Determination of minimal inhibitory concentration (MICs)

All CRKP strains were cultured on Columbia blood agar (Oxoid, Hampshire, UK) containing 5% sheep blood (Luqiao, Beijing, China). Strain identity was confirmed by MALDI-TOF mass spectrometry (BrukerDaltonik GmbH, Bremen, Germany). Antimicrobial susceptibilities were determined by the VITEK-2 compact system (bioMérieux) and interpreted according to the guideline document M100-S31 established by the Clinical and Laboratory Standards Institute (CLSI) [20]. Susceptibilities to colistin and tigecycline were determined by the broth dilution method and interpreted according to the European Committee on Antimicrobial Susceptibility Testing (EUCAST) criteria (available at http://www.eucast.org/clinical_breakpoints/).

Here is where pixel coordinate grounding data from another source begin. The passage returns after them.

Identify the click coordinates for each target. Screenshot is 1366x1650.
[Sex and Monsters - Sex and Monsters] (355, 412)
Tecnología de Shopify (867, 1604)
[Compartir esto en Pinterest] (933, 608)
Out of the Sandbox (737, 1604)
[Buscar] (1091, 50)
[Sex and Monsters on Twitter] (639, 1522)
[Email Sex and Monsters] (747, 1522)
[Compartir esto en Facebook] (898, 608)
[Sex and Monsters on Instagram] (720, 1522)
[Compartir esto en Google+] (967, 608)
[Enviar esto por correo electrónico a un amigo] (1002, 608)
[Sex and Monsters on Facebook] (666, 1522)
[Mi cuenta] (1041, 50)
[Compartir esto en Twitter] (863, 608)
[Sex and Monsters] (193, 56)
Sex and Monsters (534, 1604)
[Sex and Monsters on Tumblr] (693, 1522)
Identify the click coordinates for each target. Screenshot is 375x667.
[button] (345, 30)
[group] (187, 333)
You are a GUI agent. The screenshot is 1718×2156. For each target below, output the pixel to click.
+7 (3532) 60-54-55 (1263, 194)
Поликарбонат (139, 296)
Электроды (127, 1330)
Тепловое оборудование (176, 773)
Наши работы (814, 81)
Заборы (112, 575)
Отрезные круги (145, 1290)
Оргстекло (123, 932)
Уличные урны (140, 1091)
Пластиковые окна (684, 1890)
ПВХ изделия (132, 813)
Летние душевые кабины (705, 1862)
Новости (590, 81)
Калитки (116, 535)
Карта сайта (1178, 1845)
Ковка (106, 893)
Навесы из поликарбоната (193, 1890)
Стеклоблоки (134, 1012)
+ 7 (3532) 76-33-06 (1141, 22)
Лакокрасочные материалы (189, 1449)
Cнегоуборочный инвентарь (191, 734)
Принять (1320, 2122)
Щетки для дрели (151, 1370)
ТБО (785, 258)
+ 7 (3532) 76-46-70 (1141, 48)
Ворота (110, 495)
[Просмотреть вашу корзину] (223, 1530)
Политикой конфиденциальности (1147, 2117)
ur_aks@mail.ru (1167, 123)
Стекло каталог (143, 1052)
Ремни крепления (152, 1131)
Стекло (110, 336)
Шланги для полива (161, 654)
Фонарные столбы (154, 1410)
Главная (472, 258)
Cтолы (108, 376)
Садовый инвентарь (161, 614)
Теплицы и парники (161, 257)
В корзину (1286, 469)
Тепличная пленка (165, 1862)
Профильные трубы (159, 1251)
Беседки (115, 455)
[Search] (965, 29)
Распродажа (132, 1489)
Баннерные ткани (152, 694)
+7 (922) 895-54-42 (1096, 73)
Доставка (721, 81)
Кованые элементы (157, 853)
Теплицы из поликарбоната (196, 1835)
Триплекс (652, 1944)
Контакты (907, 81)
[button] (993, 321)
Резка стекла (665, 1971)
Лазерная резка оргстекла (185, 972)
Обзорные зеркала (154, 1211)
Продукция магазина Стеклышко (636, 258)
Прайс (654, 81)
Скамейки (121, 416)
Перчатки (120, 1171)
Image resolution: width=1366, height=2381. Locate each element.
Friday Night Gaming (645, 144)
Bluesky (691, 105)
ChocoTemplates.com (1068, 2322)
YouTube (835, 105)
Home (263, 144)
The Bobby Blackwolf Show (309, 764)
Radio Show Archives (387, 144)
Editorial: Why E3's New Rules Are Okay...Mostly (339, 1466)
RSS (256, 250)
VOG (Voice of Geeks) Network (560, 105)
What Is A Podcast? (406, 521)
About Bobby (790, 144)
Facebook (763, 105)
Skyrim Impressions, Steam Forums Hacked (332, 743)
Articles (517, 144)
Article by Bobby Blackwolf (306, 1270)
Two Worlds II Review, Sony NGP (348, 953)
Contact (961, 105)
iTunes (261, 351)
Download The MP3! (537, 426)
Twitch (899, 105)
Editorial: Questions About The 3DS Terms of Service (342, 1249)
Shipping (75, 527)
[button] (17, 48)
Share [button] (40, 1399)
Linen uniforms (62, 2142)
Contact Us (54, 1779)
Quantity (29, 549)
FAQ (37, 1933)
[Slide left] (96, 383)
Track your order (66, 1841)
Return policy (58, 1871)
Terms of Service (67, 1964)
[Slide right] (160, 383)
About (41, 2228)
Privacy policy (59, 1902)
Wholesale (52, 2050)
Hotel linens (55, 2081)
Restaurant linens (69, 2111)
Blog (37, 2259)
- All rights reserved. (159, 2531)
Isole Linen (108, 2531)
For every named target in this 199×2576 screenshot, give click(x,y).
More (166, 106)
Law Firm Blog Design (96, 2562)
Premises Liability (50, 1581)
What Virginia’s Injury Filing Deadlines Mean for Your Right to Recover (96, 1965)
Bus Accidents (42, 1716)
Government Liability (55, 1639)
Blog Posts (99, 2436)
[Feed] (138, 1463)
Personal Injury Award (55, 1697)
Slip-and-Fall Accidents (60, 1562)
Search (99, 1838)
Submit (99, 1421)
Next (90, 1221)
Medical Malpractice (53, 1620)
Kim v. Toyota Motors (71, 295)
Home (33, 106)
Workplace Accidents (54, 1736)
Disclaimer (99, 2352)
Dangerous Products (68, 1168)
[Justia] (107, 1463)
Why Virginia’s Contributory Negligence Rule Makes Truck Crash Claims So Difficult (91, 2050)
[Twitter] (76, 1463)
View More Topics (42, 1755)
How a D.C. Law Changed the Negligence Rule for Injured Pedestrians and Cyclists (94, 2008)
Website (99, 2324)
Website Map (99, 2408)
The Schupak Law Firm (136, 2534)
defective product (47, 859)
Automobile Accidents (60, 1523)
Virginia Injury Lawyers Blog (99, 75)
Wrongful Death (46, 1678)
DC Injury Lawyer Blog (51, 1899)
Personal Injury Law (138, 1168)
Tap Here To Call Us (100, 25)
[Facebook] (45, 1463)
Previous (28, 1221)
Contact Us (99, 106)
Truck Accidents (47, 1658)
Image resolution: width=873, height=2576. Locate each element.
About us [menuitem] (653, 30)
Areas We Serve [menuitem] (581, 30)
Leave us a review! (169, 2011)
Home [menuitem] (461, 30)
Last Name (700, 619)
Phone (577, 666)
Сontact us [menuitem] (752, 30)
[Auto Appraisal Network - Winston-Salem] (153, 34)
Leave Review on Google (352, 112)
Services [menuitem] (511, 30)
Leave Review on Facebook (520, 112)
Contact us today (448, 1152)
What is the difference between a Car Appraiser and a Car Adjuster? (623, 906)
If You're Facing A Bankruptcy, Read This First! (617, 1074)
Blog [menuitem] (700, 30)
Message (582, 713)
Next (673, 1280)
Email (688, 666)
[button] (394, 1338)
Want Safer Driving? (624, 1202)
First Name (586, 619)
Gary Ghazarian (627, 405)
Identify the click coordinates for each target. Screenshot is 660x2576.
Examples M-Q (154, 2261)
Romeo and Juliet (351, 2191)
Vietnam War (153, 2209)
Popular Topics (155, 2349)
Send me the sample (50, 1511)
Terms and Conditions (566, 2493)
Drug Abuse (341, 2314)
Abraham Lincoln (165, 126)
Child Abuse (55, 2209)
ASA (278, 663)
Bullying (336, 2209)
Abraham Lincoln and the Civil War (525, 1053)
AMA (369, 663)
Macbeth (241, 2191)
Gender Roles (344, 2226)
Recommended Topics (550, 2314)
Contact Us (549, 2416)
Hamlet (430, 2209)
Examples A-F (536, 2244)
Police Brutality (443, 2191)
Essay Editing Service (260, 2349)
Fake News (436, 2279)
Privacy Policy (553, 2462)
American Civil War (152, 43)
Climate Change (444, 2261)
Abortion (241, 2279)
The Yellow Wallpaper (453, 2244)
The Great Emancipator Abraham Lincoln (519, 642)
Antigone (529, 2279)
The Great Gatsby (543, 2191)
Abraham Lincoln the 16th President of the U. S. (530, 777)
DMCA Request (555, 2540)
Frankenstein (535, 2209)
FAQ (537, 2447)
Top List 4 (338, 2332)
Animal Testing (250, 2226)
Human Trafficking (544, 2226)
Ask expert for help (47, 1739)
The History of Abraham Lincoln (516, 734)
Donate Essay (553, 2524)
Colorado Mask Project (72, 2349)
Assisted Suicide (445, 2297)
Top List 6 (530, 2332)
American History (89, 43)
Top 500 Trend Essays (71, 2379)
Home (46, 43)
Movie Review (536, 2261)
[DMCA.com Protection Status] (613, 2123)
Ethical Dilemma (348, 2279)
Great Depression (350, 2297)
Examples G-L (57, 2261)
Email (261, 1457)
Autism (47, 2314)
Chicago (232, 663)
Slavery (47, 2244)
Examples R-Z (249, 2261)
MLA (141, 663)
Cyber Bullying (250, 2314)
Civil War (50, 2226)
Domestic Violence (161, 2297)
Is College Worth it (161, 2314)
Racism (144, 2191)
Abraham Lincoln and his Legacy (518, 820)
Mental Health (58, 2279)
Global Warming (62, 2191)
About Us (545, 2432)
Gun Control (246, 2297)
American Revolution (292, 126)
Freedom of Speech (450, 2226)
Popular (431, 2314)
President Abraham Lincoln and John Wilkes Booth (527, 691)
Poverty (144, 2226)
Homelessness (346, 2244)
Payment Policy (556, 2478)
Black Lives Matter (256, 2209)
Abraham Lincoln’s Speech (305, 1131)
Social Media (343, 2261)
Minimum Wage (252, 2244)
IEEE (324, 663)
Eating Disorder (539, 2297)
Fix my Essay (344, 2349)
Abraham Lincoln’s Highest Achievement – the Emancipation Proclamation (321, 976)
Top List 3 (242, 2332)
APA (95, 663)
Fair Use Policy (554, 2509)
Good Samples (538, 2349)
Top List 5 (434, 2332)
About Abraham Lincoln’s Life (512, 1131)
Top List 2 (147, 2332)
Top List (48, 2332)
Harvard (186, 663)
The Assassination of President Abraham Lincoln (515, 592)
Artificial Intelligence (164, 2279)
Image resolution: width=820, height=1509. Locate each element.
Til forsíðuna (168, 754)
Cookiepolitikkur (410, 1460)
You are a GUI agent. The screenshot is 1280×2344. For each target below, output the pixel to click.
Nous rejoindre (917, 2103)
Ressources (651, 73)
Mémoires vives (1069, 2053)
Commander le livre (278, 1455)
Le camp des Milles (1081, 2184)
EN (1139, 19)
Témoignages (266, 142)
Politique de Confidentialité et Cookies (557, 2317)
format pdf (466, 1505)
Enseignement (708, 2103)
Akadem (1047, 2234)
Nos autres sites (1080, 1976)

Genetic and phenotypic characterization

To determine the prevalence of carbapenem-resistant hypervirulent K. pneumoniae (CR-HvKP) in clinical settings in these three hospitals, all the 784 blaKPC-2-bearing CRKP strains were subjected to screening of several genetic markers located in the virulence plasmid including rmpA, rmpA2 and iutA as previously described [10]. In addition, all test strains were subjected to the string test as described previously to determine if they expressed the hypermucoviscous phenotype [10]. All strains with positive string test phenotype were subjected to neutrophil survival assay. Strains that further exhibited a positive result of the neutrophil survival assay was defined as phenotypic hypervirulence [10]. Multi locus sequence typing (MLST) was performed on all CRKP strains as previously described [21]. Screening of virulence plasmid, string test and neutrophil survival assays was performed as previously described [6,10].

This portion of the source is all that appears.